Cuba Gooding Jr. takes on the role of O.J Simpson and delivers big time with a powerful performance that captures O.J's arrogance, fear, and startling temper. Gooding's O.J is at first eerily calm and agreeable but quickly turns scattered and volatile like a wounded animal stuck in a trap. When the white bronco arrives in episode two, Malcolm Jamal Warner's A.C Cowlings only adds to the remarkable authenticity of the scene that will have you feeling as if you are in that Bronco as the legendary chase plays out.
The cast of The People vs. O.J Simpson is uniformly fantastic. In an unpredictably great performance, John Travolta stars as Robert Shapiro, the celebrity lawyer O.J turns to before each agrees that a more cynical and calculated choice, Johnny Cochrane (Courtney B. Vance), is more suited to the defense they are planning. Travolta's Shapiro is canny and practical in the face of the incredible storm of media. David Schwimmer is equally great as the good-hearted Robert Kardashian, O.J's friend whose desperate hope for O.J's innocence becomes genuinely heartbreaking as the realization hits him.

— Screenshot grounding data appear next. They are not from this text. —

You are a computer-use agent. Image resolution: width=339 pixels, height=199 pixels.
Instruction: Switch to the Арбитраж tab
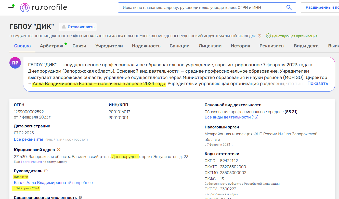[51, 46]
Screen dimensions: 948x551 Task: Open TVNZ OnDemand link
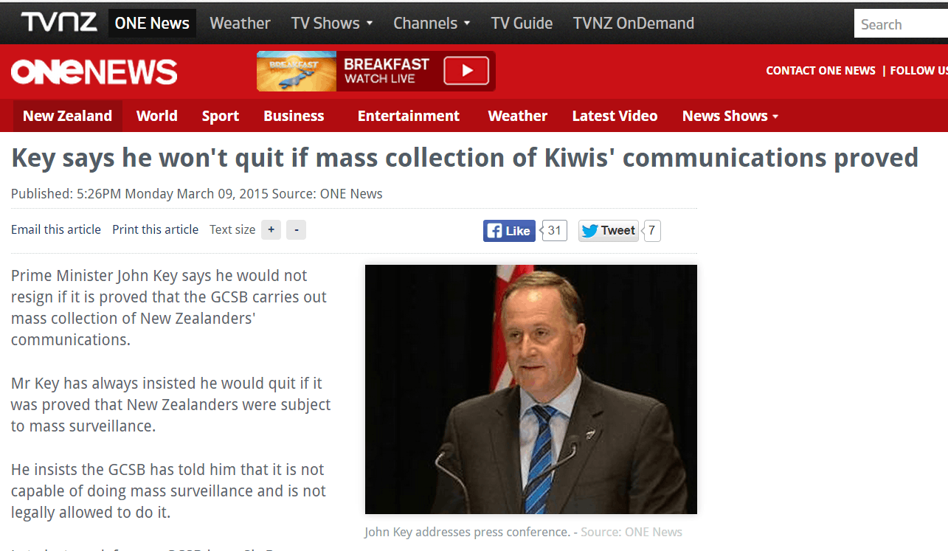pyautogui.click(x=634, y=23)
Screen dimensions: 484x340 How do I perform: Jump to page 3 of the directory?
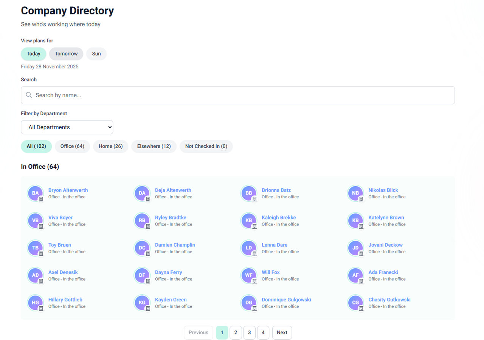pyautogui.click(x=249, y=332)
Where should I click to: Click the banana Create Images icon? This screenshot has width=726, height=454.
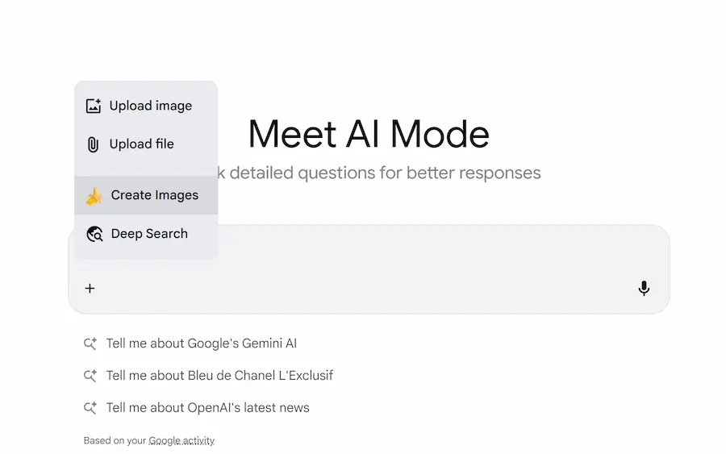(94, 195)
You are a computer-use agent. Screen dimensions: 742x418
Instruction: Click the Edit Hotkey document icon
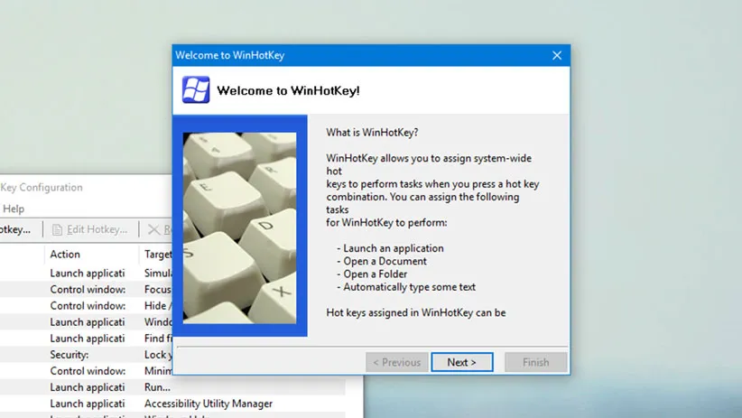click(x=58, y=230)
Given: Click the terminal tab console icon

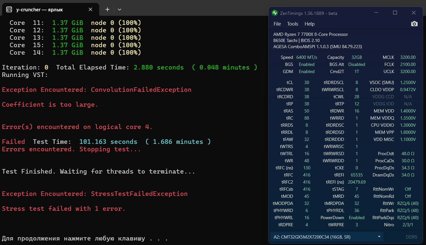Looking at the screenshot, I should 9,9.
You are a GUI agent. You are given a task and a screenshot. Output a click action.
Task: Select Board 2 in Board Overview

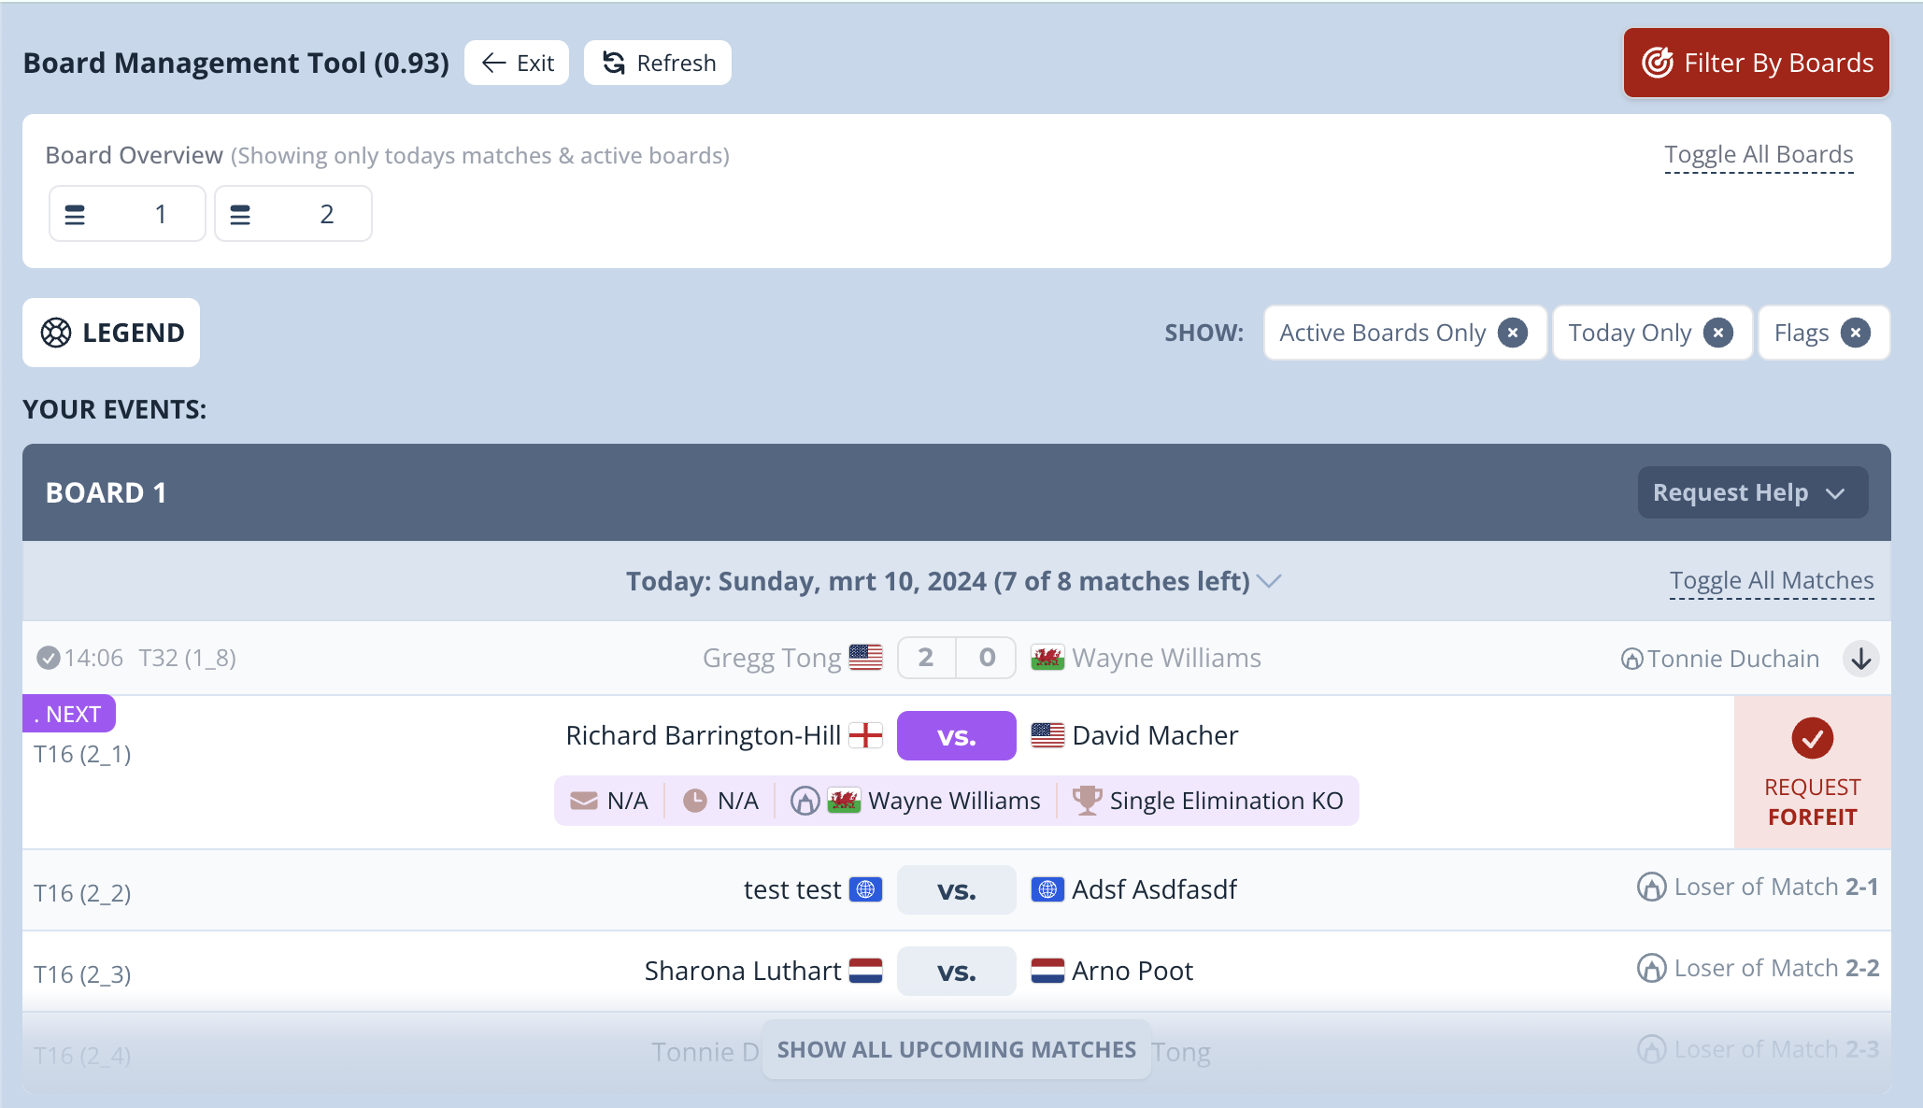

On the other side of the aisle, Sarah Paulson cuts a brilliant figure as prosecutor Marcia Clark. Paulson captures the humanity behind the professional and aloof manner many complained about in Marcia Clark during the actual trial. Yes, Clark is tough as nails with a cynical, angry, demeanor but Paulson also captures the crusading side of Clark who simply wanted to see a wife beating murderer get what he deserved. Bruce Greenwood and Christian Clemenson are perfect foils for Clark as equally cynical defenders of justice while Sterling K. Brown brilliantly captures the tragic figure of Christopher Darden who strived to be more than a token in the DA's office only to find himself shunted into the prosecution of O.J Simpson.

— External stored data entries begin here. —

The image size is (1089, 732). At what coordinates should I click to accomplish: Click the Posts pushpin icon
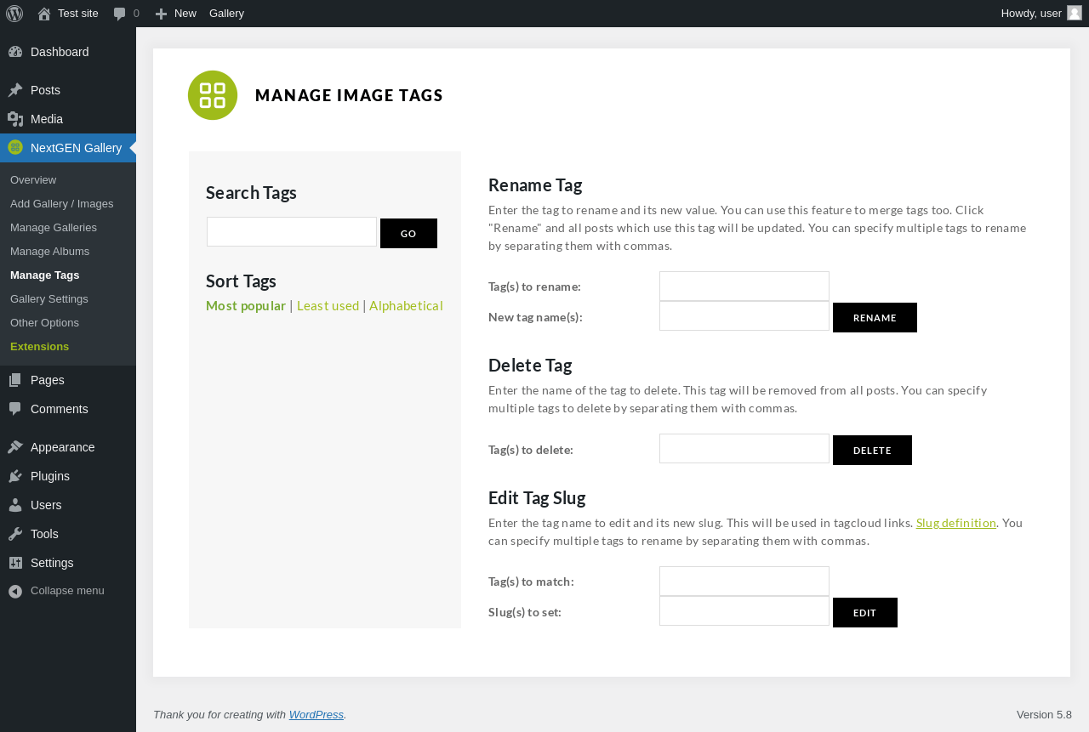coord(15,90)
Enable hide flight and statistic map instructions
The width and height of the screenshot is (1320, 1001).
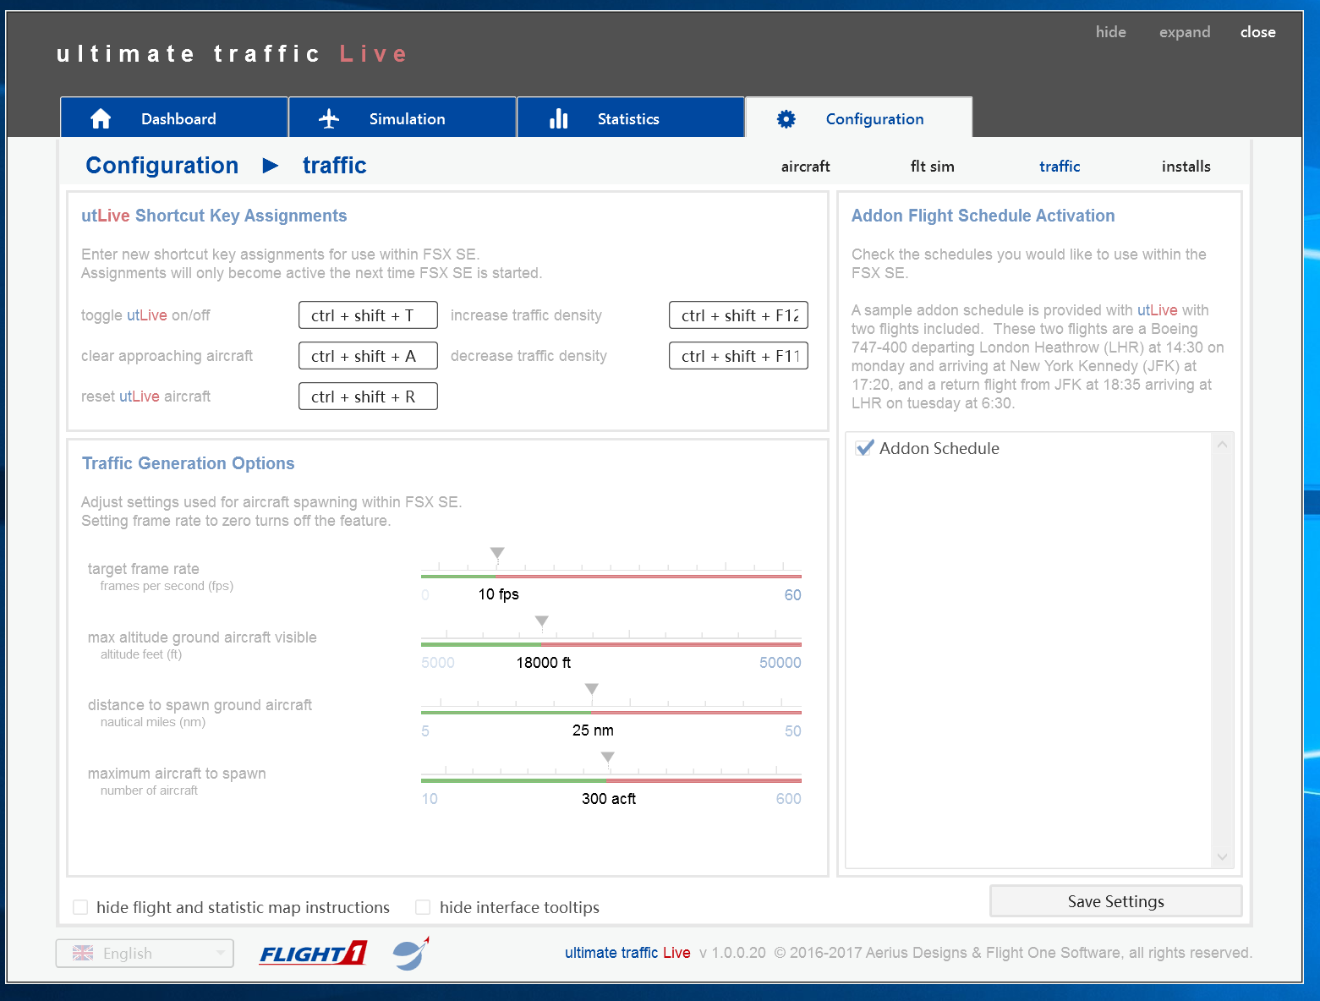(x=81, y=907)
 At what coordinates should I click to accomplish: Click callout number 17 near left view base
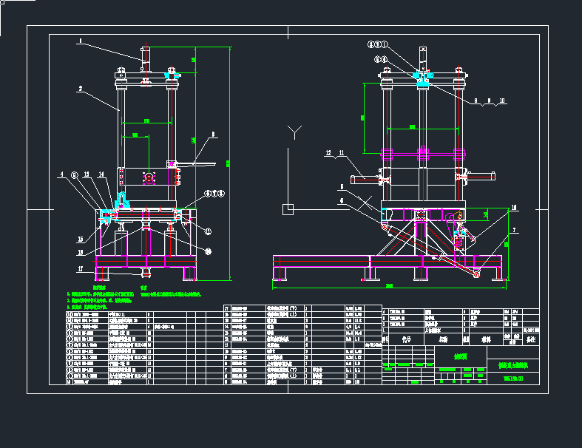(80, 269)
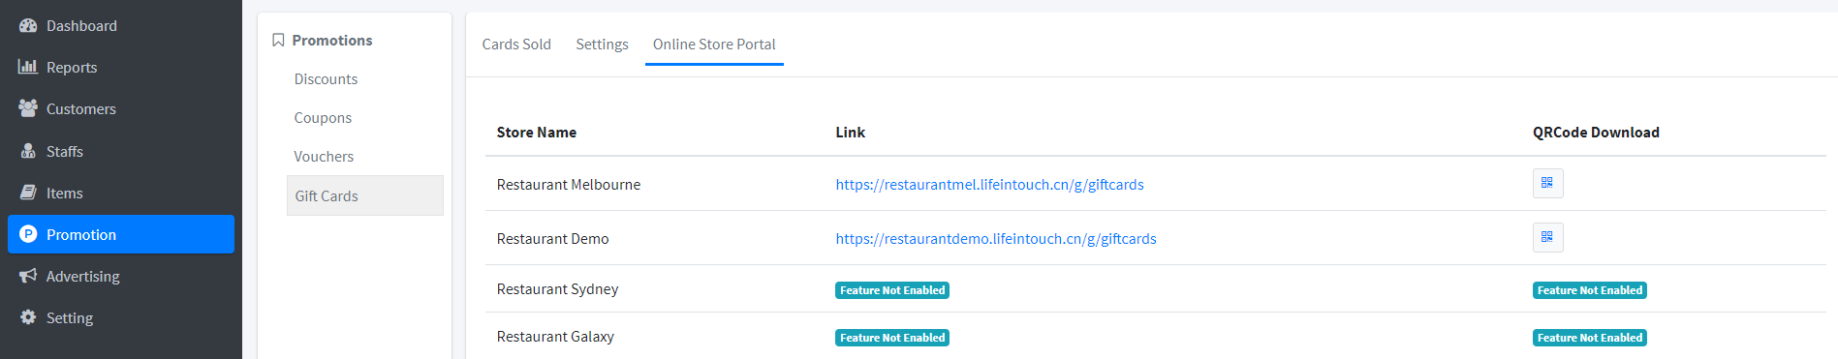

Race plays a major role in The People Vs. O.J Simpson with Darden's visit to his father in Compton, California, a brilliant counterpoint to our modern conversation about race relations and police. The LAPD have long had a terrible reputation but the scripting here is fair to the LAPD while casting a wider correlative conversation about police mistrust among African Americans. This is edgy material and gives just that perfect extra kick of timeliness to a story that could have felt trapped in the 90's.

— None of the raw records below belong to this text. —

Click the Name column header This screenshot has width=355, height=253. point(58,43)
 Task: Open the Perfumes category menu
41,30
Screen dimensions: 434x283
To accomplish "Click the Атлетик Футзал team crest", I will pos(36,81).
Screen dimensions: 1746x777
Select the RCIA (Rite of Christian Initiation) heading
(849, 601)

The direction is top noth, the writing and acting are spot on and there is still plenty of room for the daring and salacious brand that the American Horror Story crew are known for in The People vs. O.J Simpson. Yes, when I say salacious I am referring to the Kardashian's who are background players in the O.J saga but play as a brilliant counterpoint to the intensity of the prosecution and defense. Did you know Kris Jenner was one of Nicole Simpson's closest friends or that she once dated O.J? We even get a glimpse of the Kardashian kids playing at Nicole's funeral, an especially eerie scene when O.J shows up to mourn.
Everything about The People Vs.O.J Simpson An American Crime Story works and the show is among the best things TV has produced in years. This is historic television, capturing an event that millions remember in a brand new, shocking and even suspenseful way. This is a truly MUST SEE show.